Professor Cooper received her B.A. degree, summa cum laude, from the University of Southern California and her J.D. degree, summa cum laude, from Indiana University School of Law, Bloomington, which inducted her into its Academy of Law Alumni Fellows in 2002 for "distinction through personal achievements and dedication to the highest standards of the profession." In law school, she was elected to Order of the Coif and served as Executive Editor of the Indiana Law Journal. She clerked for Judge John S. Hastings of the United States Court of Appeals for the Seventh Circuit and the Temporary Emergency Court of Appeals before joining the University of Minnesota faculty where she became the first woman ever to receive tenure at the Law School.
In 1987-88 she was the Julius E. Davis Professor of Law and in 2003 she was appointed to her present endowed chair. She briefly worked as an attorney for the National Labor Relations Board and currently serves as a labor mediator and arbitrator. She is a member of the National Academy of Arbitrators and has served on its Board of Governors and chaired its legal affairs and auditing committees. In 2006, she was elected as a Fellow of the College of Labor and Employment Lawyers, in recognition of distinguished leadership in the field. In 2008, she was the honoree at the Law Day Dinner of the Fund for the Legal Aid Society in recognition of her career contributions promoting access to civil legal representation for low income persons, including 68 years of service on four boards of directors for legal services programs.
She is the co-author or co-editor of six books on labor law and workplace dispute resolution and has written historical, analytical and empirical articles in welfare law, conflicts of law, labor law, legal pedagogy and workplace dispute resolution. She has received grants for research in labor law and labor arbitration from the American Bar Foundation, the Fund for Labor Relations Studies and the Research and Education Fund of the National Academy of Arbitrators.
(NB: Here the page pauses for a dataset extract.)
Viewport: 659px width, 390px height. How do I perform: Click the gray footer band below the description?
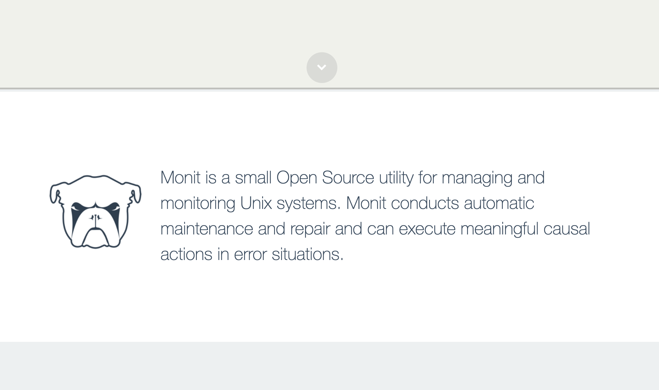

Professor Cooper is the faculty Co-Editor of the ABA Journal of Labor and Employment Law. From 2001-2005 she was the Chair of the Labor Law Group, an international association of labor and employment law scholars. She has chaired the Labor and Employment Law Section of the Association of American Law Schools and the Minnesota Chapter of the Society of Professionals in Dispute Resolution.
Professor Cooper worked with the Minnesota Supreme Court and the United States Court of Appeals for the Eighth Circuit on studies of gender fairness in the courts. She spent five years as chair of a University committee responsible for evaluating and recommending amendments to the University's employee grievance policy and spent a decade in implementation of a consent decree prohibiting discrimination against University women faculty. Her work was recognized in 2010 by the University of Minnesota Women's Faculty Cabinet that granted her its Phoenix Award for "pioneering and persevering work toward achieving the promise of equality of women in higher education and beyond." In 2012 she received the Mullen-Spector-Truax award from the University of Minnesota Women's Center for "outstanding contributions to women's leadership development."